»»

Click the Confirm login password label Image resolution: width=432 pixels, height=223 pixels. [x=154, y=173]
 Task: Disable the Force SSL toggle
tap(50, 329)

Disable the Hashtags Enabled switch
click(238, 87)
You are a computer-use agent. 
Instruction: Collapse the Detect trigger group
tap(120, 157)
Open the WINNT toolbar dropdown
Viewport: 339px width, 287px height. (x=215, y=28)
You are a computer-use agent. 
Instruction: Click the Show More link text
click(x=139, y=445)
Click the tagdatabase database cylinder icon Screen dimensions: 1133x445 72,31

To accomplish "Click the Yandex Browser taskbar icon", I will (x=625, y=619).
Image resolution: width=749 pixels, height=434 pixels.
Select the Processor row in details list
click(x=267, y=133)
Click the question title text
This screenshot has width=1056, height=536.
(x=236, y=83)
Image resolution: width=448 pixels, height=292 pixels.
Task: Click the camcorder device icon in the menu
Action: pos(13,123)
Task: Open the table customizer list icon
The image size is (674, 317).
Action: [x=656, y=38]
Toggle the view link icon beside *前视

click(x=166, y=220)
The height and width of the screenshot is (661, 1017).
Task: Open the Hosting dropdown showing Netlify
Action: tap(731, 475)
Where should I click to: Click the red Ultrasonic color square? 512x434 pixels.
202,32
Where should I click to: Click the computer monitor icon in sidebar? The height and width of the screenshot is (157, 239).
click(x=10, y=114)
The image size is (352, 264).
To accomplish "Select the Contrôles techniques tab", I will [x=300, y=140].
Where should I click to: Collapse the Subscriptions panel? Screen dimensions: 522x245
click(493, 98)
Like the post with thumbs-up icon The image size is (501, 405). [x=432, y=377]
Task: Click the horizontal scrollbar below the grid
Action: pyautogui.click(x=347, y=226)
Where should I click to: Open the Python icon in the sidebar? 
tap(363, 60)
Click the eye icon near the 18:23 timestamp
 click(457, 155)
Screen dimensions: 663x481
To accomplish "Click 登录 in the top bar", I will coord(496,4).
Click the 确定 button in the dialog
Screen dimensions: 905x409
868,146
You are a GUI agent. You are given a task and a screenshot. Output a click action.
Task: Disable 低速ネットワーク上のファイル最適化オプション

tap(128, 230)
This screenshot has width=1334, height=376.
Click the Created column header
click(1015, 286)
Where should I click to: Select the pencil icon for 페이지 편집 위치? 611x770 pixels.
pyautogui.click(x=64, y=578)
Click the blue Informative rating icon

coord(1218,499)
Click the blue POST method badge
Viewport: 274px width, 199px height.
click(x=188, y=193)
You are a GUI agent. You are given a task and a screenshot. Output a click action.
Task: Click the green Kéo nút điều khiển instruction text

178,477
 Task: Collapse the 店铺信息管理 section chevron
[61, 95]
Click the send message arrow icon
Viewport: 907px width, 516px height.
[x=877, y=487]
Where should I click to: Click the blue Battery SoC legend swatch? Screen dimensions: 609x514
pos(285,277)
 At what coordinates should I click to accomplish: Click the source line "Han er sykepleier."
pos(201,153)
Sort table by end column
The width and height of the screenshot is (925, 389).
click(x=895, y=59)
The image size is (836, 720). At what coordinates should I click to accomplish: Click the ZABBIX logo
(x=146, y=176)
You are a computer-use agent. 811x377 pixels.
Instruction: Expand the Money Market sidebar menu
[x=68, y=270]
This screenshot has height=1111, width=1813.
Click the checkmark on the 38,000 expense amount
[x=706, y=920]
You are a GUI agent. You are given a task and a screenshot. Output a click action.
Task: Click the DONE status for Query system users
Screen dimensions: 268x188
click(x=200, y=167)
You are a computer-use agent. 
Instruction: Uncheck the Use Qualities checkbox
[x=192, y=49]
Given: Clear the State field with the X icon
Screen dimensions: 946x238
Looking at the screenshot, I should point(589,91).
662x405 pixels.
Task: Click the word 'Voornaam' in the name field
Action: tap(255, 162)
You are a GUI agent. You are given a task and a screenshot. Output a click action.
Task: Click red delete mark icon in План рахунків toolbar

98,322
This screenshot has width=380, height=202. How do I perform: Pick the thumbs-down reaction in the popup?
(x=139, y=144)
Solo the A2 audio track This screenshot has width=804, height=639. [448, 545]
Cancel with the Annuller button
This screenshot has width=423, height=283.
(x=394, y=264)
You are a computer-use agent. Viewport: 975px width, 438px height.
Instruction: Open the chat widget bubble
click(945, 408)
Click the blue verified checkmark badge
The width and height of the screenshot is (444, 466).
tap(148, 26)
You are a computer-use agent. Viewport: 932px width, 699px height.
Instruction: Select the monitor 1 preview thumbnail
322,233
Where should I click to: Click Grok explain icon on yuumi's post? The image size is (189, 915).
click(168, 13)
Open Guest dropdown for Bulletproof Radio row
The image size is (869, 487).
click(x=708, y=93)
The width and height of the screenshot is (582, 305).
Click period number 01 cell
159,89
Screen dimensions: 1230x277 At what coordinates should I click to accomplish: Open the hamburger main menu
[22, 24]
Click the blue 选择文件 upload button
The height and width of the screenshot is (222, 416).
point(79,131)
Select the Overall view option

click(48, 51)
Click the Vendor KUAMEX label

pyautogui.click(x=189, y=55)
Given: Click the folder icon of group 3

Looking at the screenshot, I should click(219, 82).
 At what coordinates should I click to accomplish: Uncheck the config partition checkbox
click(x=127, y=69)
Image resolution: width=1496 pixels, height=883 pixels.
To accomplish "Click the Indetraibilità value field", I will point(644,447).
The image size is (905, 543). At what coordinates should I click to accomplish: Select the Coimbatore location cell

««

EXERCISE DETAILS: Nothing may be omitted. Restate all of the entries exactly.

EXERCISE OUTPUT:
Click the Confirm login password label Image resolution: width=432 pixels, height=223 pixels. [x=154, y=173]
 Task: Disable the Force SSL toggle
tap(50, 329)

Disable the Hashtags Enabled switch
click(238, 87)
You are a computer-use agent. 
Instruction: Collapse the Detect trigger group
tap(120, 157)
Open the WINNT toolbar dropdown
Viewport: 339px width, 287px height. (x=215, y=28)
You are a computer-use agent. 
Instruction: Click the Show More link text
click(x=139, y=445)
Click the tagdatabase database cylinder icon Screen dimensions: 1133x445 72,31

To accomplish "Click the Yandex Browser taskbar icon", I will (x=625, y=619).
Image resolution: width=749 pixels, height=434 pixels.
Select the Processor row in details list
click(x=267, y=133)
Click the question title text
This screenshot has width=1056, height=536.
(x=236, y=83)
Image resolution: width=448 pixels, height=292 pixels.
Task: Click the camcorder device icon in the menu
Action: pos(13,123)
Task: Open the table customizer list icon
The image size is (674, 317).
Action: [x=656, y=38]
Toggle the view link icon beside *前视

click(x=166, y=220)
The height and width of the screenshot is (661, 1017).
Task: Open the Hosting dropdown showing Netlify
Action: tap(731, 475)
Where should I click to: Click the red Ultrasonic color square? 512x434 pixels.
202,32
Where should I click to: Click the computer monitor icon in sidebar? The height and width of the screenshot is (157, 239).
click(x=10, y=114)
The image size is (352, 264).
To accomplish "Select the Contrôles techniques tab", I will [x=300, y=140].
Where should I click to: Collapse the Subscriptions panel? Screen dimensions: 522x245
click(493, 98)
Like the post with thumbs-up icon The image size is (501, 405). [x=432, y=377]
Task: Click the horizontal scrollbar below the grid
Action: pyautogui.click(x=347, y=226)
Where should I click to: Open the Python icon in the sidebar? 
tap(363, 60)
Click the eye icon near the 18:23 timestamp
 click(457, 155)
Screen dimensions: 663x481
To accomplish "Click 登录 in the top bar", I will coord(496,4).
Click the 确定 button in the dialog
Screen dimensions: 905x409
868,146
You are a GUI agent. You are given a task and a screenshot. Output a click action.
Task: Disable 低速ネットワーク上のファイル最適化オプション

tap(128, 230)
This screenshot has width=1334, height=376.
Click the Created column header
click(1015, 286)
Where should I click to: Select the pencil icon for 페이지 편집 위치? 611x770 pixels.
pyautogui.click(x=64, y=578)
Click the blue Informative rating icon

coord(1218,499)
Click the blue POST method badge
Viewport: 274px width, 199px height.
click(x=188, y=193)
You are a GUI agent. You are given a task and a screenshot. Output a click action.
Task: Click the green Kéo nút điều khiển instruction text

178,477
 Task: Collapse the 店铺信息管理 section chevron
[61, 95]
Click the send message arrow icon
Viewport: 907px width, 516px height.
[x=877, y=487]
Where should I click to: Click the blue Battery SoC legend swatch? Screen dimensions: 609x514
pos(285,277)
 At what coordinates should I click to accomplish: Click the source line "Han er sykepleier."
pos(201,153)
Sort table by end column
The width and height of the screenshot is (925, 389).
click(x=895, y=59)
The image size is (836, 720). At what coordinates should I click to accomplish: Click the ZABBIX logo
(x=146, y=176)
You are a computer-use agent. 811x377 pixels.
Instruction: Expand the Money Market sidebar menu
[x=68, y=270]
This screenshot has height=1111, width=1813.
Click the checkmark on the 38,000 expense amount
[x=706, y=920]
You are a GUI agent. You are given a task and a screenshot. Output a click action.
Task: Click the DONE status for Query system users
Screen dimensions: 268x188
click(x=200, y=167)
You are a computer-use agent. 
Instruction: Uncheck the Use Qualities checkbox
[x=192, y=49]
Given: Clear the State field with the X icon
Screen dimensions: 946x238
Looking at the screenshot, I should point(589,91).
662x405 pixels.
Task: Click the word 'Voornaam' in the name field
Action: tap(255, 162)
You are a GUI agent. You are given a task and a screenshot. Output a click action.
Task: Click red delete mark icon in План рахунків toolbar

98,322
This screenshot has width=380, height=202. How do I perform: Pick the thumbs-down reaction in the popup?
(x=139, y=144)
Solo the A2 audio track This screenshot has width=804, height=639. [448, 545]
Cancel with the Annuller button
This screenshot has width=423, height=283.
(x=394, y=264)
You are a computer-use agent. Viewport: 975px width, 438px height.
Instruction: Open the chat widget bubble
click(945, 408)
Click the blue verified checkmark badge
The width and height of the screenshot is (444, 466).
tap(148, 26)
You are a computer-use agent. Viewport: 932px width, 699px height.
Instruction: Select the monitor 1 preview thumbnail
322,233
Where should I click to: Click Grok explain icon on yuumi's post? The image size is (189, 915).
click(168, 13)
Open Guest dropdown for Bulletproof Radio row
The image size is (869, 487).
click(x=708, y=93)
The width and height of the screenshot is (582, 305).
Click period number 01 cell
159,89
Screen dimensions: 1230x277 At what coordinates should I click to accomplish: Open the hamburger main menu
[22, 24]
Click the blue 选择文件 upload button
The height and width of the screenshot is (222, 416).
point(79,131)
Select the Overall view option

click(48, 51)
Click the Vendor KUAMEX label

pyautogui.click(x=189, y=55)
Given: Click the folder icon of group 3

Looking at the screenshot, I should click(219, 82).
 At what coordinates should I click to accomplish: Uncheck the config partition checkbox
click(x=127, y=69)
Image resolution: width=1496 pixels, height=883 pixels.
To accomplish "Click the Indetraibilità value field", I will point(644,447).
The image size is (905, 543). At what coordinates should I click to accomplish: Select the Coimbatore location cell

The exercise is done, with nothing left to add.